── Article

There are a lot of awesome things about being part of an race or ride (an argument can be made either way over which Rebecca’s Private Idaho is) before it gets huge.
One of those things is the decidedly mellow vibe at the starting line in the center of town in Sun Valley, Idaho. There was no jockeying for a primo position in front. There were no call-ups. Just everyone gathering in, with Rebecca saying a few words.
And then we were off.
Something’s wrong in this picture. Can you tell what it is? At this resolution, I’ll be you can’t.
Unlike most events — including ones (the Rockwell Relay) where I was the main offender — the neutral start for the first was actually neutral.
Which meant that we got a chance to chat with other riders for the first six or seven miles, after which we’d hit the first KOM segment and the folks who wanted to show off their climbing chops would attack.
That first six-ish miles was maybe my favorite part of the ride.
I got a chance to talk for a couple minutes with Byron from BikeHugger. I talked with Vanessa Hauswald, who many of you will recognize from Singletrack High.

────
── Excerpted records

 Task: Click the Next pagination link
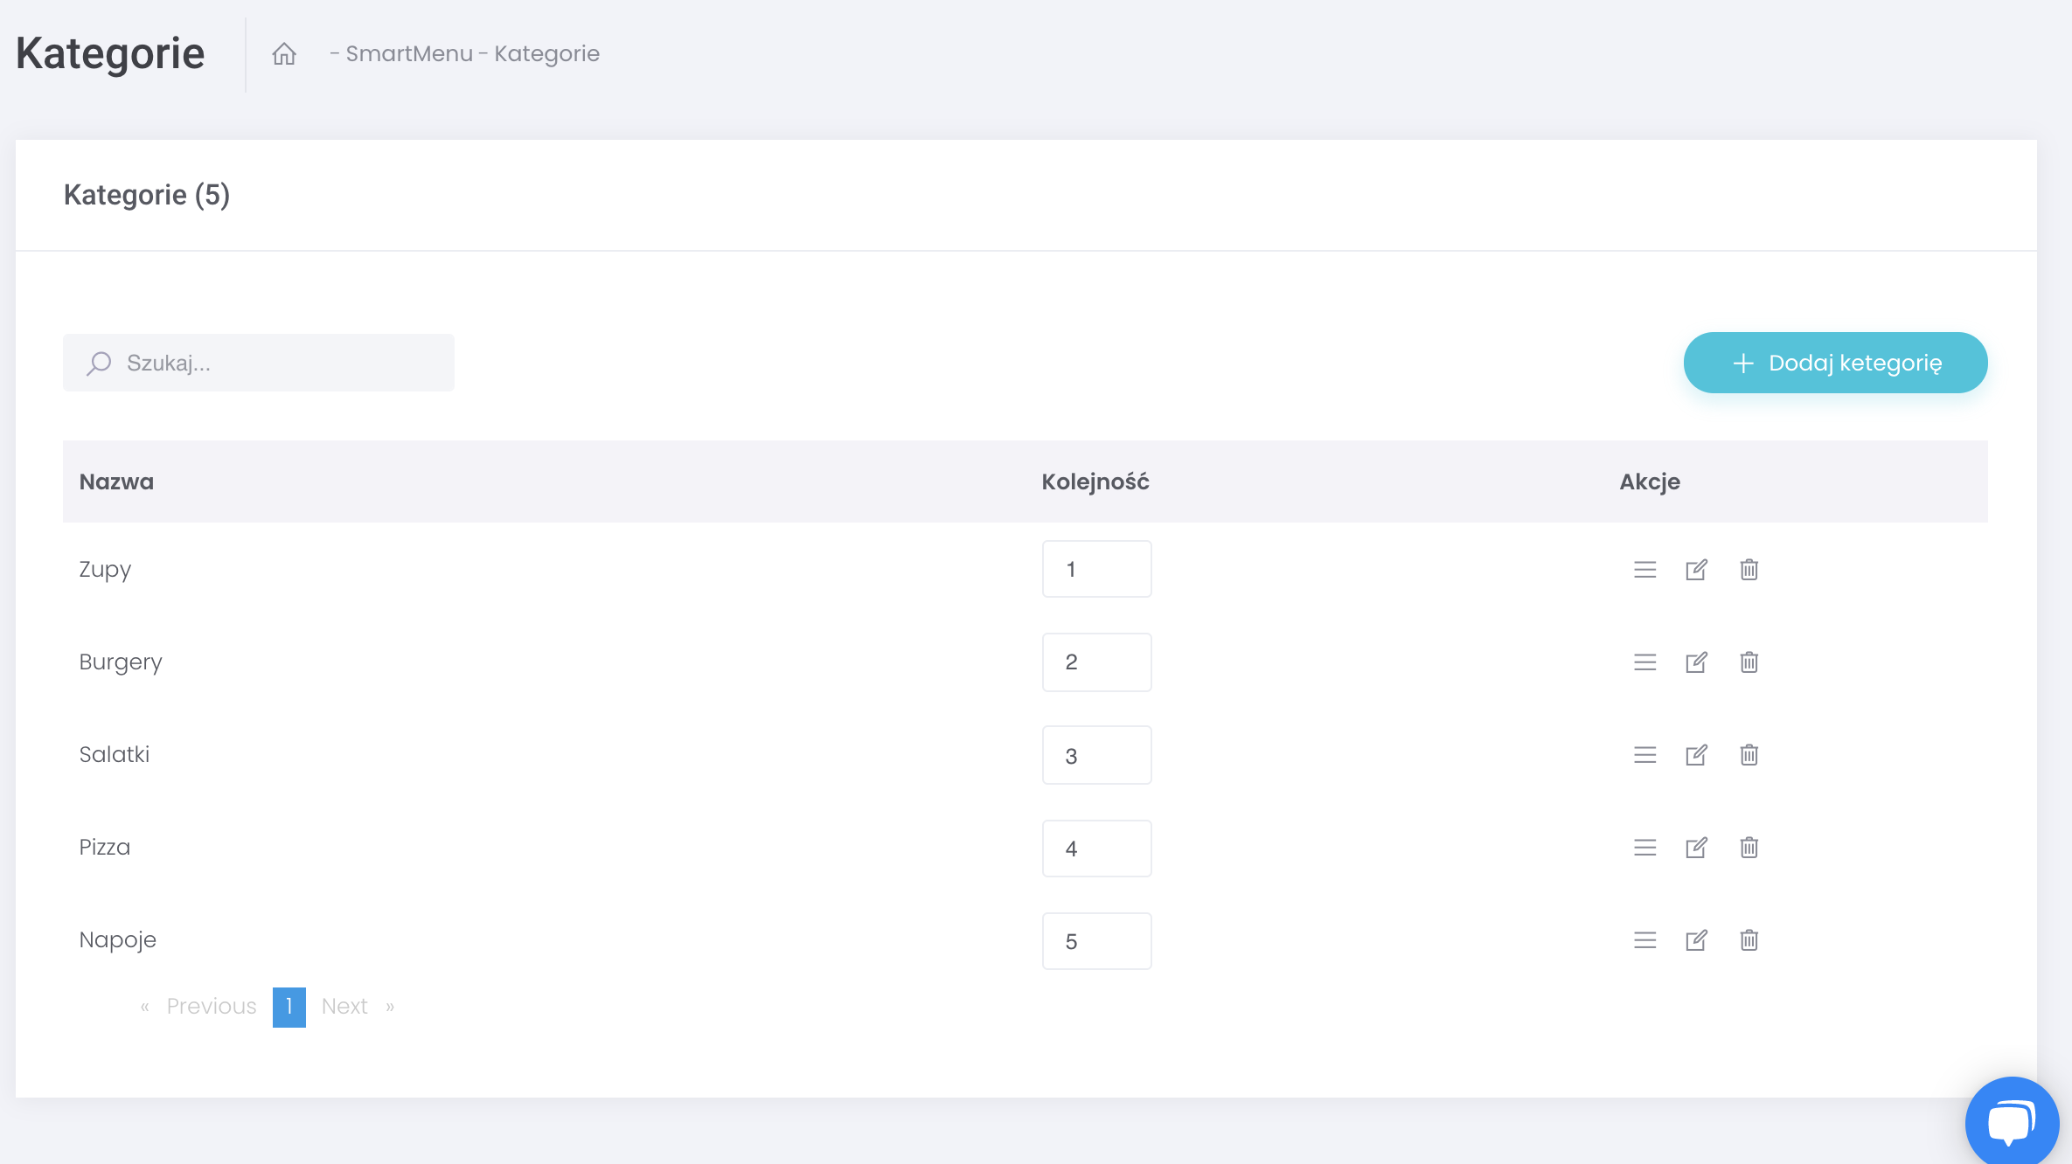[x=344, y=1007]
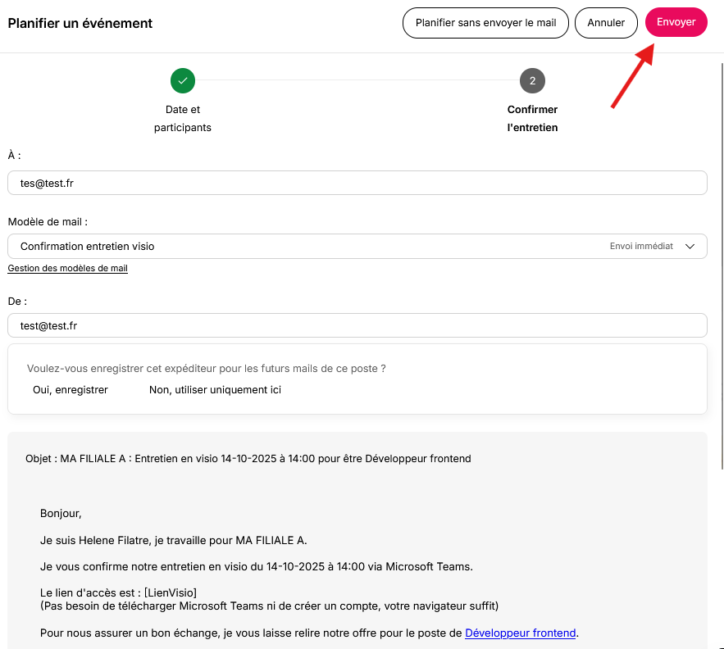This screenshot has height=649, width=724.
Task: Click the Annuler button
Action: (606, 23)
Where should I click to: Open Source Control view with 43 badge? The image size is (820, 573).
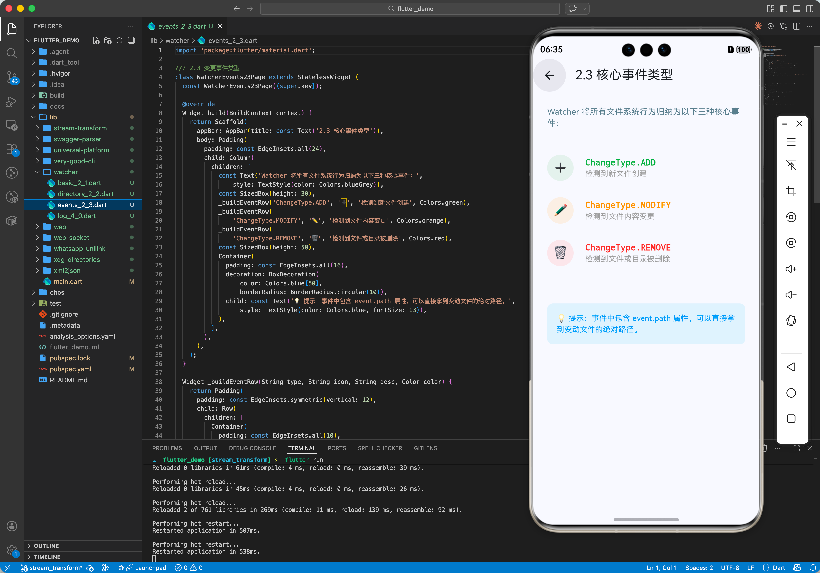(12, 77)
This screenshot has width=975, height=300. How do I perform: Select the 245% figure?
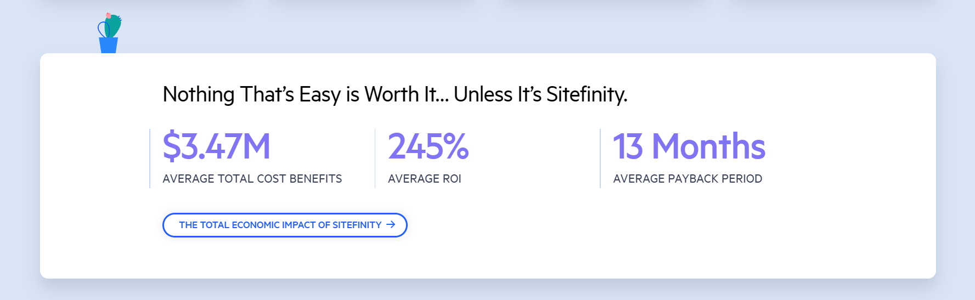[428, 146]
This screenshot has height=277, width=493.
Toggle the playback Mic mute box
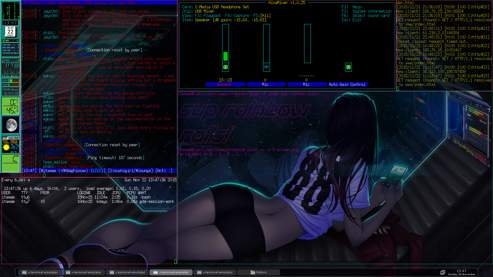[266, 67]
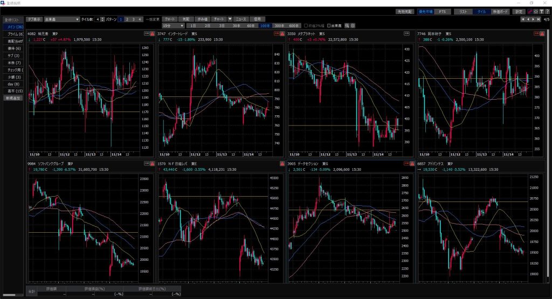Open the 15分 timeframe dropdown
The image size is (552, 299).
pyautogui.click(x=174, y=25)
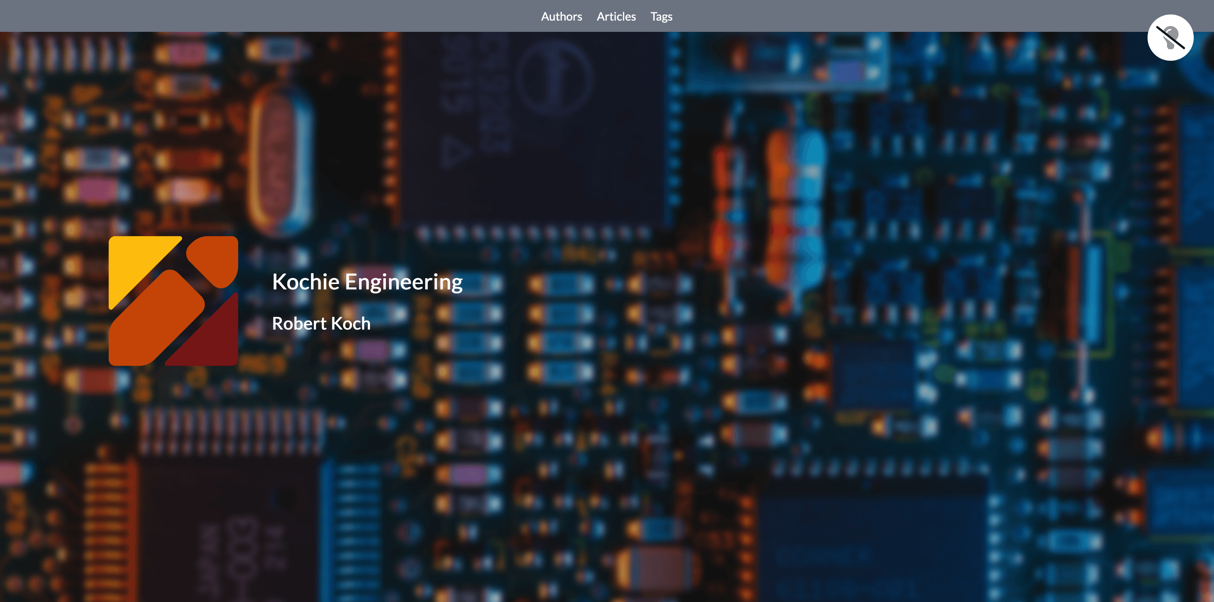1214x602 pixels.
Task: Click the gray navigation bar background
Action: [283, 16]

────

**Requests**.
(a) List every person the ride article names.
(b) Rewrite the records from the line containing "This screenshot has height=277, width=493." through the end of the records, changing "Mic" to "Microphone" and keeping all else the same. Leave the pictures out.

**Answers to the exercises**.
(a)
Rebecca
Byron
Vanessa Hauswald

(b)
This screenshot has height=277, width=493.
Toggle the playback Microphone mute box
[266, 67]
Open the 15分 timeframe dropdown
The image size is (552, 299).
pyautogui.click(x=174, y=25)
1214x602 pixels.
Task: Click the gray navigation bar background
Action: [283, 16]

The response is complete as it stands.